Dillon out, Khathi s’en va
Ce qui était encore une rumeur ces derniers temps, s’est transformée en une vérité. Le Sud-Africain Donovan Dillon, en délicatesse depuis quelque temps chez l’entraînement Gilbert Rousset, a reçu sa feuille de route durant le week-end pour insuffisances de victoires. Il n’a ramené que six gagnants en 51 montes, avec la dernière victoire remontant à la 24e journée (9 septembre) avec Lee’s Star. Désormais ce sont Nishal Teeha (jockey n°2 cette saison) et Rye Joorawon qui se partageront les dix journées restantes de la saison régulière.

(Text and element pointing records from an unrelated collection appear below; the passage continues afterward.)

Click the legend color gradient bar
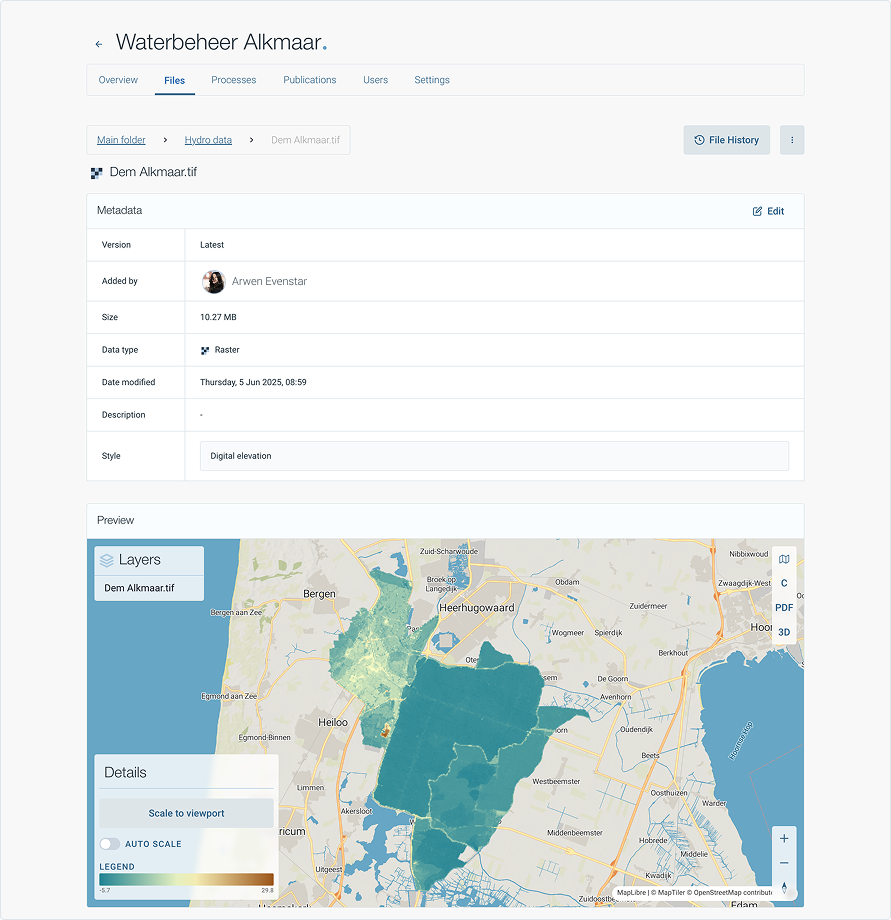Image resolution: width=891 pixels, height=920 pixels. pos(186,880)
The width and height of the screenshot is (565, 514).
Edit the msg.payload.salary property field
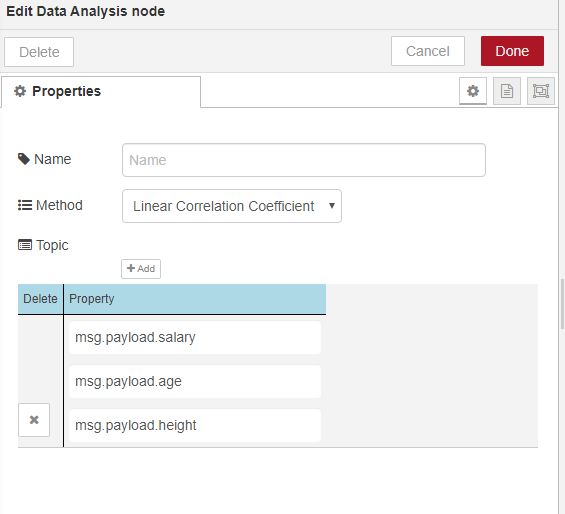tap(195, 338)
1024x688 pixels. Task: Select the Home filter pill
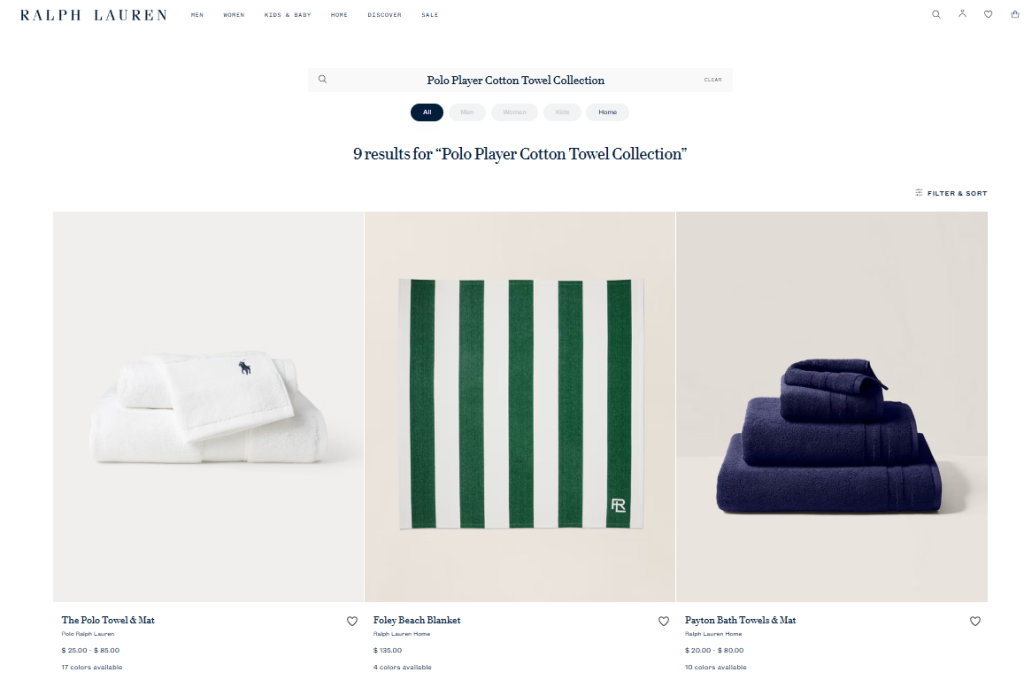click(x=607, y=112)
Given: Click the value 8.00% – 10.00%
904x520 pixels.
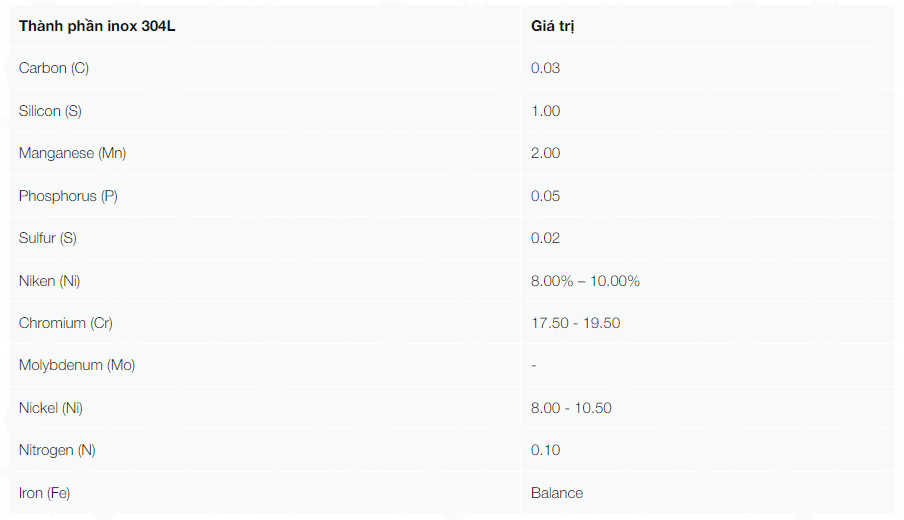Looking at the screenshot, I should tap(585, 281).
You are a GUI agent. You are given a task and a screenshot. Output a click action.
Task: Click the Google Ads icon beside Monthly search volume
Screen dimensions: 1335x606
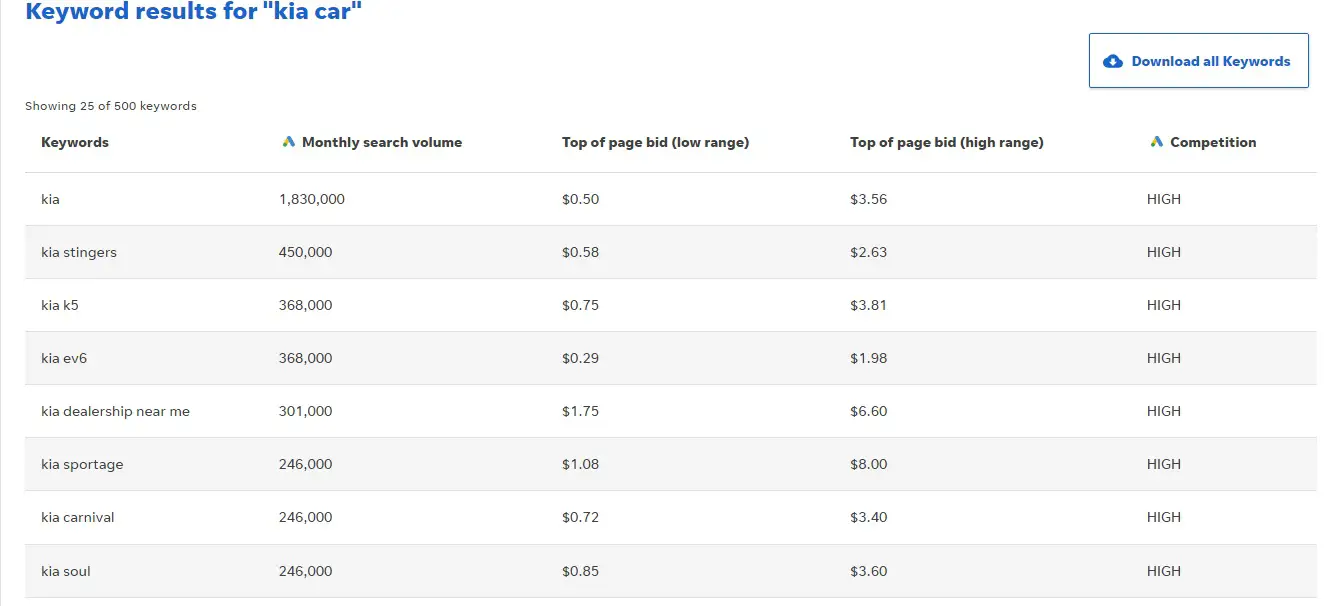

L’aventure de Robert Khathi au Champ de Mars s’est également achevée au soir de la 26e journée. On parlait ce matin d’un départ à l’amiable entre le Sud-Africain et son entraîneur Shirish Narang. Toujours est-il qu’après un début de saison correct, Robert Khathi était quelque peu rentré dans le rang ces derniers temps, avec les victoires tombant au compte-gouttes. Sa dernière réussite remonte à la 24e journée (samedi 9 septembre), lorsqu’il avait mené Swinging Captain à bon port. Il occupe actuellement la 3e place au classement des jockeys avec 14 victoires.